# [REQUEST] screen rotation animation cm7



## Soapinmouth (Jun 21, 2011)

Ive seen a couple threads on random forums about this but they were all dead. I was wondering if there is any way to port the screen rotation animation from gingerblur. It was a really nice feature and it seems like something that should be in stock android. Its in honeycomb, ios, and wp7 :/


----------



## kurtislemaster (Jun 13, 2011)

I miss it myself. id like to see this also


----------



## SyNiK4L (Jun 7, 2011)

Was wondering the same thing. All the animations are cool. But right now the main mission is to get whats already there to work. So pcs himself wont be doing this now, I can tell u that. But maybe webst3r knows how to do it. Ill ask him

Sent from mi dx


----------



## Webst3r (Jun 6, 2011)

I've been looking through the framework and I think I know what to do. When I get home, I'll take a look.

Sent from my Microwave


----------



## SyNiK4L (Jun 7, 2011)

Webst3r said:


> I've been looking through the framework and I think I know what to do.
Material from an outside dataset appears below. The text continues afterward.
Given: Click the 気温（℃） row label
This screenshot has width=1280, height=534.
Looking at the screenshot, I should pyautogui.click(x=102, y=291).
When I get home, I'll take a look.
> 
> Sent from my Microwave


w00t w00t


----------



## BrentBlend (Jun 11, 2011)

+1
I thought it may have been a spare parts thing like the on/off animation needing the speeds to both be on normal
Hope webst3r can get this working


----------



## Soapinmouth (Jun 21, 2011)

Webst3r said:


> I've been looking through the framework and I think I know what to do. When I get home, I'll take a look.
> 
> Sent from my Microwave


sweeet thanks!


----------



## SyNiK4L (Jun 7, 2011)

well sorry guess we both forgot to update this thread...but apparently theres something with it...that just doesnt work....i now know that we can do the custom fancy animations from liberty...with a pretty easy tweak...if yall want i can make a quick tutorial...but it seems the screen rotation is a no go at this point. He talked to rummy at bunch and everything he said didnt end up working...so we'll see if in the future we can figure it out...but not sure at this point


----------



## Soapinmouth (Jun 21, 2011)

SyNiK4L said:


> well sorry guess we both forgot to update this thread...but apparently theres something with it...that just doesnt work....i now know that we can do the custom fancy animations from liberty...with a pretty easy tweak...if yall want i can make a quick tutorial...but it seems the screen rotation is a no go at this point. He talked to rummy at bunch and everything he said didnt end up working...so we'll see if in the future we can figure it out...but not sure at this point


aw alright, thanks for trying. What fancy.animations?


----------



## SyNiK4L (Jun 7, 2011)

like...the screen change animations...like when opening windows...and closing windows. Well i guess they would be called window animations lol. im dumb


----------